B.M.: Oui, ma mère a été d’une grande influence. Elle était une femme forte, qui a vécu dans une autre époque, qui avait une brillante carrière à la banque et qui a fait comme bien d’autres femmes, c’est-à-dire laisser son travail pour s’occuper de son rejeton! Elle avait une intelligence redoutable et une force dont on ne peut qu’admirer les capacités.
Vous avez parlé de l’Église, lieu où vous avez appris à communiquer mais que vous n’aimiez pas particulièrement fréquenter. Si vous aviez à définir ce qui vous habite sur le plan spirituel, quels seraient vos mots?
B.M.: Je ne sais pas ce qui nous attend après, mais il me semble que nous avons le devoir de laisser la place dans un meilleur état que celui qu’on nous a offert et qu’on a le devoir et le plaisir de le faire avec des gens, de créer quelque chose dans le commun et qui méritera d’être souligné par ses résultats. Pour moi, le terme spirituel réside dans le « faire avec » et d’atteindre un certain niveau de dépassement de soi quand une équipe travaille vraiment ensemble. Pour moi il y a quelque chose de spirituel dans l’humain qui est capable de transcender sa condition, son état, son point de départ avec d’autres, c’est miraculeux et immense.
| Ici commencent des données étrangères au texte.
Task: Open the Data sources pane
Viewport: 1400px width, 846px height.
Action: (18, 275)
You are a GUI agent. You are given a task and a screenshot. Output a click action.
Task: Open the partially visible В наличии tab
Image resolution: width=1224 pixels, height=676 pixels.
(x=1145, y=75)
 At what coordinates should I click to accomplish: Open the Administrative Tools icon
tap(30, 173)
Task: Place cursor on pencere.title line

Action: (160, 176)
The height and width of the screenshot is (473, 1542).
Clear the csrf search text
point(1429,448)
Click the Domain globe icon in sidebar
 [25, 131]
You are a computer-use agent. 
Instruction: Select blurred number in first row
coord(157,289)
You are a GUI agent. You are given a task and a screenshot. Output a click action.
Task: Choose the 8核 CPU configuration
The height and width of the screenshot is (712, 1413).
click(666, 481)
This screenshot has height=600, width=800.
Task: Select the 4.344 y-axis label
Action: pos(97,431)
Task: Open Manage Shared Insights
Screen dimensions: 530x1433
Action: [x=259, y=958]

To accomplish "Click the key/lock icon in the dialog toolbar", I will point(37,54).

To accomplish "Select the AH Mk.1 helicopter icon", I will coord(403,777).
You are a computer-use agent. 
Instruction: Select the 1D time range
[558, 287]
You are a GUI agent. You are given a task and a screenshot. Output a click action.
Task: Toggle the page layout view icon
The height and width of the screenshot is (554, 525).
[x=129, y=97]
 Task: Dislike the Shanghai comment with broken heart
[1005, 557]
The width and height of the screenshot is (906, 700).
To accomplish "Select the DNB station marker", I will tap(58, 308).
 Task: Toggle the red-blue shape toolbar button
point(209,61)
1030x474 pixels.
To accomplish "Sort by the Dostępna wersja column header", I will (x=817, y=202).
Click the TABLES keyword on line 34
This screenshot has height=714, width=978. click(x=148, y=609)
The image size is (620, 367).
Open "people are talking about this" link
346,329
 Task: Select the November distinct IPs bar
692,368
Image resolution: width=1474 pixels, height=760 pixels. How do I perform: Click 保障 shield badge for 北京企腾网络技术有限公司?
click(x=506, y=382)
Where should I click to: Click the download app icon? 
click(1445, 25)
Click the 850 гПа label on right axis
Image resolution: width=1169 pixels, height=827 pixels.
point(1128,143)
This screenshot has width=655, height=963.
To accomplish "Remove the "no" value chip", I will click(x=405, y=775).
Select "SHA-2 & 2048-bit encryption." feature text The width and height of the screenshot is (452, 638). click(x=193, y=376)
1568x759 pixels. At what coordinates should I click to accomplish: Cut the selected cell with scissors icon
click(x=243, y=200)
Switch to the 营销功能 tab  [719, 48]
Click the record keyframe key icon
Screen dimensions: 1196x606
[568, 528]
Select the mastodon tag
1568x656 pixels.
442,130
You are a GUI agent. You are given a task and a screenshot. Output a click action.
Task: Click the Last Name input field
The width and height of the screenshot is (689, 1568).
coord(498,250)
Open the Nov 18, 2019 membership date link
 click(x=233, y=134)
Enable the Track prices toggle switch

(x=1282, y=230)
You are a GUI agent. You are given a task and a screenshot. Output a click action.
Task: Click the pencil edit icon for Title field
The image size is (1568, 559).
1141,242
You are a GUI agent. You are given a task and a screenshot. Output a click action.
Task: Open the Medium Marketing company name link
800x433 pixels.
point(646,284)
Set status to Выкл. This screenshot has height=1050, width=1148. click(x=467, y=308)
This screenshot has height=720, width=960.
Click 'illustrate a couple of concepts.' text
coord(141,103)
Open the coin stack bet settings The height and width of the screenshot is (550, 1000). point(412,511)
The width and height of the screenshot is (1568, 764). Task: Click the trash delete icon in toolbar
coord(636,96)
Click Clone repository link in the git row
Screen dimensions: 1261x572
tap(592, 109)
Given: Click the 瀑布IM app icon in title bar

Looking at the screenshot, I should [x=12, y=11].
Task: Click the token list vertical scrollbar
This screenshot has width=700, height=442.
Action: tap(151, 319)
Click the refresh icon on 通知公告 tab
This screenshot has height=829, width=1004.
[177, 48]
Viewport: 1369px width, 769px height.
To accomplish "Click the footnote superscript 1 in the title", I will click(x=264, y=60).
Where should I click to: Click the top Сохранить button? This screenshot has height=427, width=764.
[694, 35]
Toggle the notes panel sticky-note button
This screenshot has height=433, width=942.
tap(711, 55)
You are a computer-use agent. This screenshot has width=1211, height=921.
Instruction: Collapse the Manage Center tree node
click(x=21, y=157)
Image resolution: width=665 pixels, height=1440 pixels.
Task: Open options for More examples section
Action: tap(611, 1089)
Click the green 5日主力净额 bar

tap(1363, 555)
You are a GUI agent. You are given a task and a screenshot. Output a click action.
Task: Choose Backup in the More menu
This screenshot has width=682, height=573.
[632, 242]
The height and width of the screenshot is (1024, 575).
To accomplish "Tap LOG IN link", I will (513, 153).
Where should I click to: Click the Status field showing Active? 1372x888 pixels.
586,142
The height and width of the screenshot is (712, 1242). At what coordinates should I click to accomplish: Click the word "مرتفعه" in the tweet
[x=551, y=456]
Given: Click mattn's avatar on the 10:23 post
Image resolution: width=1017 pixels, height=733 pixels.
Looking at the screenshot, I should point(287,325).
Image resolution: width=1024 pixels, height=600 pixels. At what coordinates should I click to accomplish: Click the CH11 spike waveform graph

Malgré nos limitations, d’être capable ensemble de déployer des ailes plus grandes que ce qu’on aurait pu imaginer, pour moi, ça relève de la transcendance de la femme ou de l’homme.
On entend le philosophe derrière vos propos et l’héritage que votre mère vous a laissé, est-elle encore en vie?
B.M.: Malheureusement non. Elle a souffert d’Alzheimer durant six ans et je l’ai accompagnée de 2007 à 2013. Ça a été une expérience spirituelle hors du commun. On est beaucoup éduqué par le volet économique; même dans notre vie personnelle, on cherche la rentabilité jusque dans nos relations. Est-ce qu’une relation qui stagne est une relation à laquelle il faudrait mettre fin? Si elle stagne, elle n’a plus de « profit » ou de « croissance ». Avec l’Alzheimer, la relation ne fait pas que stagner, elle diminue. D’une rencontre à l’autre, ou presque, c’est une étape de plus. En six ans, la dégradation fut énorme. On passe d’une personne qui est importante pour nous, qui est reliée à notre passé, qui a été très significative dans mon cas, une femme fière, qui ne fait que péricliter dans sa condition et pour laquelle la relation ne fait qu’en prendre pour son rhume. On se demande alors à quoi sert cette relation? Quelle est la plus valu? À quoi ça sert de visiter sa mère si elle ne nous reconnaît plus? Il n’y a plus de dialogue, il n’y a qu’un monologue, mais on maintient le cap et on continue même si elle ne se souvient plus du prénom, même si on pleure toutes ses larmes en revenant à la maison, on apprend que la relation humaine, ce n’est pas de la rentabilité. On l’avait déjà appris, mais là on le vit. Si on accepte de s’ouvrir le cœur et l’esprit, il y a quelque chose qui dépasse cette première couche mercantile et on goûte un peu plus à l’humanité. Même dans sa maladie, ma mère m’a appris cela. Au dernier jour de sa vie, je suis arrivé alors qu’elle était déjà décédée, mais lorsque je l’ai vue allongée, alors qu’elle avait été grugée petit à petit par une maladie qui avait pris tout l’espace de son corps et sa tête, je retrouvais ma mère devant moi. Oui, elle était morte, mais la maladie était partie, il y avait que ma mère. Il y avait quand même quelque chose de beau de voir ma mère sans la maladie.